Hydroelectric? A) Radically changing environment surrounding the dam (flooding a valley upstream, and turning a river into a trickle downstream) and B) potential disaster waiting downstream (See "Force 10 From Navarone"
)
Wind Power? All those propeller-dynamos are being 'pushed' by the wind, and some of the air's kinetic energy is being transformed into electrical potential...and so there's LESS WIND leeward of the big prop farm. Climate is altered by the 'theft' of this energy from the equation.
Tidal? See Wind, just in a different medium.

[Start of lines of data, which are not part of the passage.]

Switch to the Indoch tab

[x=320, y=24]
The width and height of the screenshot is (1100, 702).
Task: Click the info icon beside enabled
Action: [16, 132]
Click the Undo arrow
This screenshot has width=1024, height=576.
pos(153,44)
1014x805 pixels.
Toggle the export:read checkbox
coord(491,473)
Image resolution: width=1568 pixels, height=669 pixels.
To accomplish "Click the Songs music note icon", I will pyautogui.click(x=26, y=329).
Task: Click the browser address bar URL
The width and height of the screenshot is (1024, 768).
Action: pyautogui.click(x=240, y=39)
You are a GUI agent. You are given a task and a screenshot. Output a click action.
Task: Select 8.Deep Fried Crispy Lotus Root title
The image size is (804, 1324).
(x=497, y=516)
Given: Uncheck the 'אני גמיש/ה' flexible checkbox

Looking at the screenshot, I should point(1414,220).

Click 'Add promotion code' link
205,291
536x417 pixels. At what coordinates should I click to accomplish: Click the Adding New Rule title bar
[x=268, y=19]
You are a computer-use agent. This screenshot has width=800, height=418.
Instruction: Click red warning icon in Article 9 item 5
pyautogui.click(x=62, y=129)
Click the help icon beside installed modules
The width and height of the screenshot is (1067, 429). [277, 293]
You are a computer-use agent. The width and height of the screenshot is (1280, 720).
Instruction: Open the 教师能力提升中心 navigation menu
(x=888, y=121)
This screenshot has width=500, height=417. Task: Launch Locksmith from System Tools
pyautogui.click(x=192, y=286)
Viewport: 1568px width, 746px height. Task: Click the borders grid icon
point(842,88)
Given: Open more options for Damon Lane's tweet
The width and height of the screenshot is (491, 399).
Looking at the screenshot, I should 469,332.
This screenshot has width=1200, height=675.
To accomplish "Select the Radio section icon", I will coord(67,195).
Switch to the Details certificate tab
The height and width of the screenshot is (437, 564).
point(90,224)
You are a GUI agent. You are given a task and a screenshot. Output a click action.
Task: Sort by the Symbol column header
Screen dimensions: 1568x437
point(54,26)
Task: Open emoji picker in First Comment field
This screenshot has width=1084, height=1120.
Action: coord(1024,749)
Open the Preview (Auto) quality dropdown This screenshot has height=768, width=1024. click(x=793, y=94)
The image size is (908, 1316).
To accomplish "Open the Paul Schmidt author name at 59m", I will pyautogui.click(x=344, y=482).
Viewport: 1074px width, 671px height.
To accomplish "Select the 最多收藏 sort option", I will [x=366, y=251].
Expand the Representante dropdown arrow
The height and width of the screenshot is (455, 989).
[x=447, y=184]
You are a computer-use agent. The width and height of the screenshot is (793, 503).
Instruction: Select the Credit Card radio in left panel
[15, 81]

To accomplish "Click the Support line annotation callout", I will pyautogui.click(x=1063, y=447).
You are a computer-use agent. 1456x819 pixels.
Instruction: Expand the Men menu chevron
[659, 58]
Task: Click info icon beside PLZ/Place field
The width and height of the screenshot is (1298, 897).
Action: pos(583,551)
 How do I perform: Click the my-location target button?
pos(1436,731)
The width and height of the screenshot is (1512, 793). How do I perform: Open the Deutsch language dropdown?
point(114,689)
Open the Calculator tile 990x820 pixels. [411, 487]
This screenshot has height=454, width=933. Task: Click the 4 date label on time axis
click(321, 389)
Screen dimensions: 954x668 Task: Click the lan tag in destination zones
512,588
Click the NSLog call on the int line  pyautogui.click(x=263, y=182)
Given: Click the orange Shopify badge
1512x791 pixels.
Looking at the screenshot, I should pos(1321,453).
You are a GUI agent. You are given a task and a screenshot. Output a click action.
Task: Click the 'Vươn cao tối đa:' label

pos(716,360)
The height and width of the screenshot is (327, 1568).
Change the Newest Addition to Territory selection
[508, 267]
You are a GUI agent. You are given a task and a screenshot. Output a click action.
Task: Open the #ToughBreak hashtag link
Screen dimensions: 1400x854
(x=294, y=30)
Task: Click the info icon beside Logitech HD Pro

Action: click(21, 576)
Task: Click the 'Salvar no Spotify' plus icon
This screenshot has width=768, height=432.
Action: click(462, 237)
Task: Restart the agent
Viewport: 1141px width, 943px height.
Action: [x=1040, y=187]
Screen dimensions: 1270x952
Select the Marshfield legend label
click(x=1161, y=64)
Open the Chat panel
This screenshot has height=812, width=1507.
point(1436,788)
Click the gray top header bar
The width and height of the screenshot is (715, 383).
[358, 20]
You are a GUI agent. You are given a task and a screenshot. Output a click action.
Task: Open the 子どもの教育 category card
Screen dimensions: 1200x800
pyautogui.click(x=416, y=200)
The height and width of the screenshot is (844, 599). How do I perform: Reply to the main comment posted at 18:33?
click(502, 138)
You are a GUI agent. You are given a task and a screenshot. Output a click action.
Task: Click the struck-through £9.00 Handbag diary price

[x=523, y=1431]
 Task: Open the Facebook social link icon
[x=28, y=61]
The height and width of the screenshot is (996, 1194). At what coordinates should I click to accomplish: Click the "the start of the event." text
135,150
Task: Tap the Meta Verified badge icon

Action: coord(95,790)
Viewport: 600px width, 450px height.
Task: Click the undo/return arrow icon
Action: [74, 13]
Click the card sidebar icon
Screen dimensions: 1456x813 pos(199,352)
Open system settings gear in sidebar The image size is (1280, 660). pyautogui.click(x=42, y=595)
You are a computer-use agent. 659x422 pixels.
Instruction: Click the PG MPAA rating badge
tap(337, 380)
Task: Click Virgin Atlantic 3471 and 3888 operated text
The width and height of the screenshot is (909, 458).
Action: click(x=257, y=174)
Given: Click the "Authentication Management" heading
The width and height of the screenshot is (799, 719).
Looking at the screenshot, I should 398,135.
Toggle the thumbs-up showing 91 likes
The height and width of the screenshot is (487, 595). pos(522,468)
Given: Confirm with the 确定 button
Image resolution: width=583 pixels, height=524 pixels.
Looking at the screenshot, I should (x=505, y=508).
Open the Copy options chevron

Solar? Well, if you are using ground-based collection, you're stopping that light energy from reaching the planet itself. Climate changes because less heat reaching ground, quite apart from the clearing swaths of land to place the solar cell array.
Now, if you're thinking of space-based collection, you're starting to pique my interest. Lagrange Points (apart L3 being waaay too far away, and L2 being in the Earth's shadow, and L1 actually shading part of the Earth...besides, the first 3 Lagrange points are pretty unstable, anyway) would be a good place to situate a HUGE solar collector array, and L4 & L5 would be collecting energy that would almost certainly be heading for deep space, and not the other planets, and couldn't possibly have any consequential effect on them due to the relatively minuscule amount of energy we're leeching off...honest...
Then you only have the issue of transferring that stored energy from the solar collection satellite to the Earth itself - SAFELY, mind you; no transmitting a microwave signal that misses the expected reception site due to unexpected high-altitude weather altering air density, and a city gets torched by mistake.
In short, when it comes to Mother Nature, you can still 'cheat the house', but only temporarily, and the punishments are rarely in a foreseeable manner.